__EXERCISE GOAL__.
Across the records below, how many lines include the word "computer"? State only the number.

__GIVEN DATA__.
┌────────
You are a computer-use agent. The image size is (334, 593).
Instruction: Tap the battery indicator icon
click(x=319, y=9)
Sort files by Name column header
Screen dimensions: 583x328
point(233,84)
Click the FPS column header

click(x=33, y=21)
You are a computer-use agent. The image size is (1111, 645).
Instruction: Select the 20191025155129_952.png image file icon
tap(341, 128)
└────────
┌────────
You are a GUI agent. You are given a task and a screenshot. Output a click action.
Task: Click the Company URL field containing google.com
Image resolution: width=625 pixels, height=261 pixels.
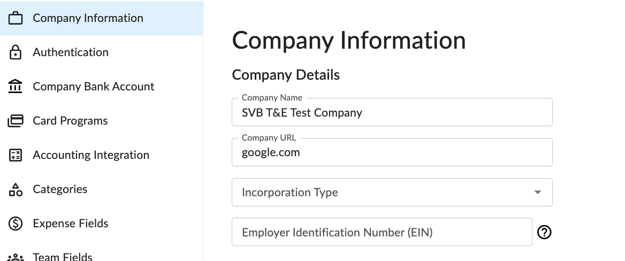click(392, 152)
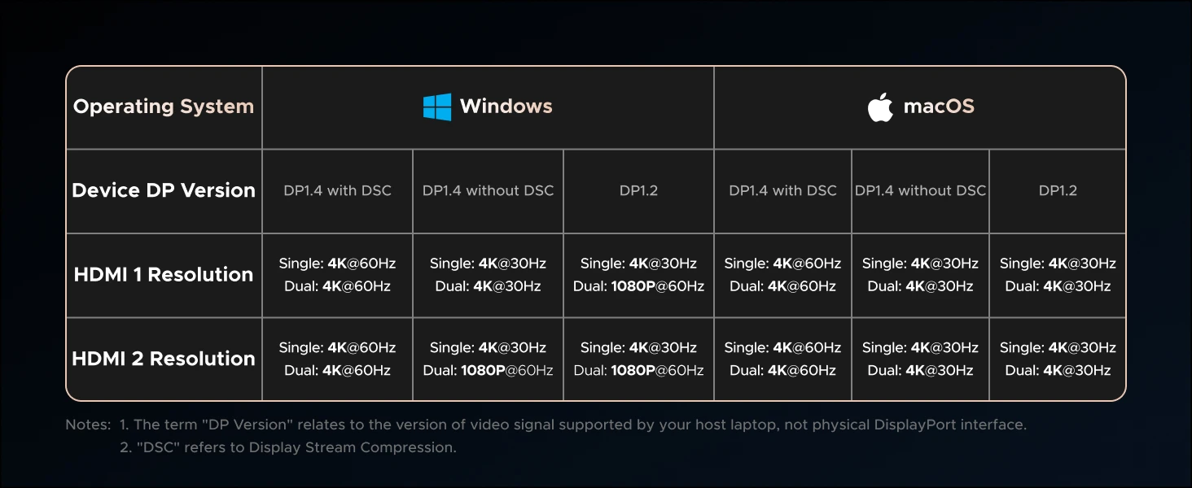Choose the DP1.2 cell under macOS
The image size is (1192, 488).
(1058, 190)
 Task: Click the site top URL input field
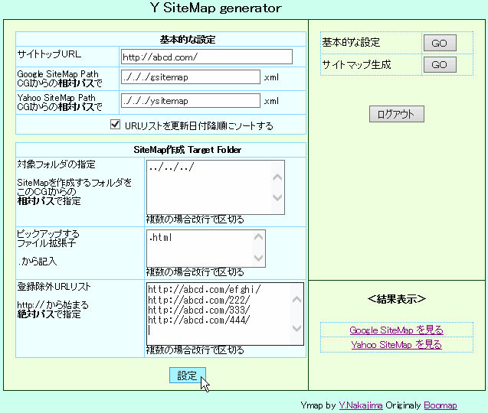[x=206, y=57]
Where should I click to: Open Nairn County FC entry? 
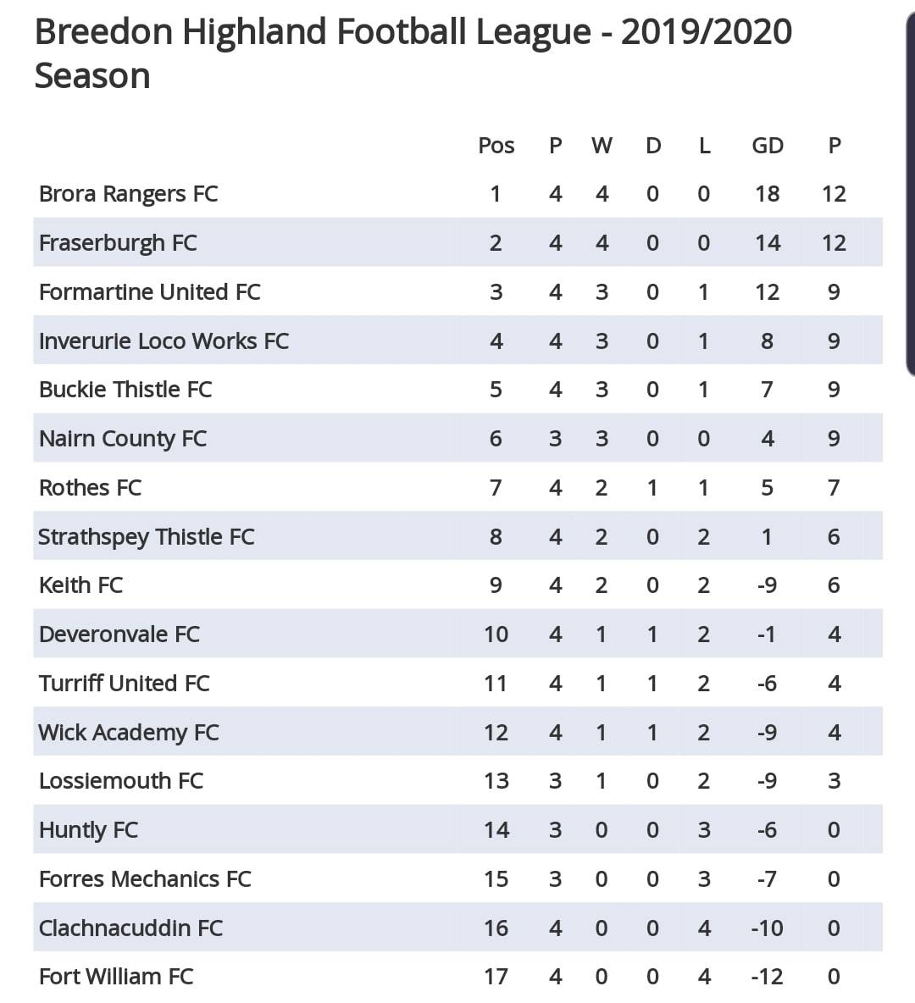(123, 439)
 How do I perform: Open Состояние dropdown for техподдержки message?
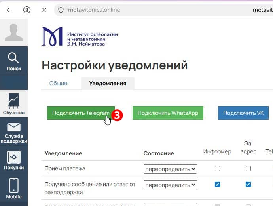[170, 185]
└────────
┌────────
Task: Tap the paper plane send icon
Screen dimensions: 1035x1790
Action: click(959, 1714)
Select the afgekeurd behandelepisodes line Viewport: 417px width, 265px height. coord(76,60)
└────────
__ANSWER SECTION__.
2